Yomiuri Shimbun file photo
Bonitos landed at Kesennuma fishing port in Kesennuma, Miyagi Prefecture, in May last year

The government is considering designating two or three “digital fisheries strategy centers” around March next year, to help revitalize the fisheries industry through the use of artificial intelligence and other digital technologies, it has been learned.

After verifying the centers’ viability, the government aims to expand the number of sites nationwide in the future.

The fisheries industry is facing a serious shortage of personnel. The government aims to revitalize the sector by promoting digitization, which will improve operational efficiency, strengthen production areas’ brand power, and increase the income of people engaged in fishery.

Grant aid may be used from the Vision for a Digital Garden City Nation, which was designed to narrow the disparities between urban and rural areas and promoted by Prime Minister Fumio Kishida.

Staff who are familiar with digitization will be dispatched to the centers to promote the integrated digitization of resource management, production, distribution, and other elements. For example, there are hopes of using AI to predict ocean and fishing conditions up to a week in advance, thereby facilitating efficient decisions on whether to go fishing and the selection of fishing grounds.

On board fishing vessels, catches might be instantly measured using image analysis technology, and the data shared with the market before the vessels return to port.
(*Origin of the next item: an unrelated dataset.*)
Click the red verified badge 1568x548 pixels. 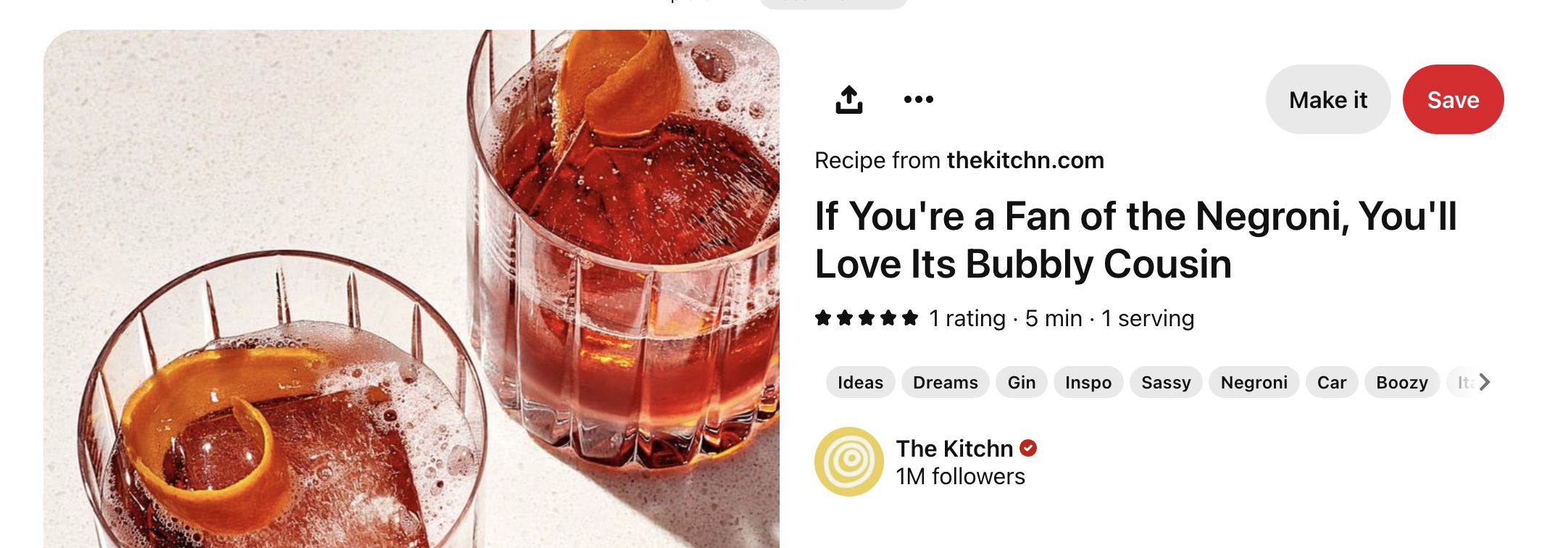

At markets, photos of the fish and information on their arrival would be displayed on a monitor, and bidding might begin before the vessels return to port, using tablet devices.

If the amount of fish caught and other information is shared even before the fish are landed, it will shorten the time it takes to win a bid and make it easier to prepare for transportation and other processes.

Digitization would also promote the operation of a traceability system that records the history of fishery operations from catch to sale. Product information, such as landing time, can be viewed through QR codes that consumers can read with their smartphones.

In conjunction with the designation of the centers, the government plans to set up a “fisheries digital human resource bank,” which will bring together startup companies and others interested in the fisheries industry. The bank will serve as a source of digitally savvy staffers to be dispatched to the centers and who will consult with fishermen there to formulate specific plans.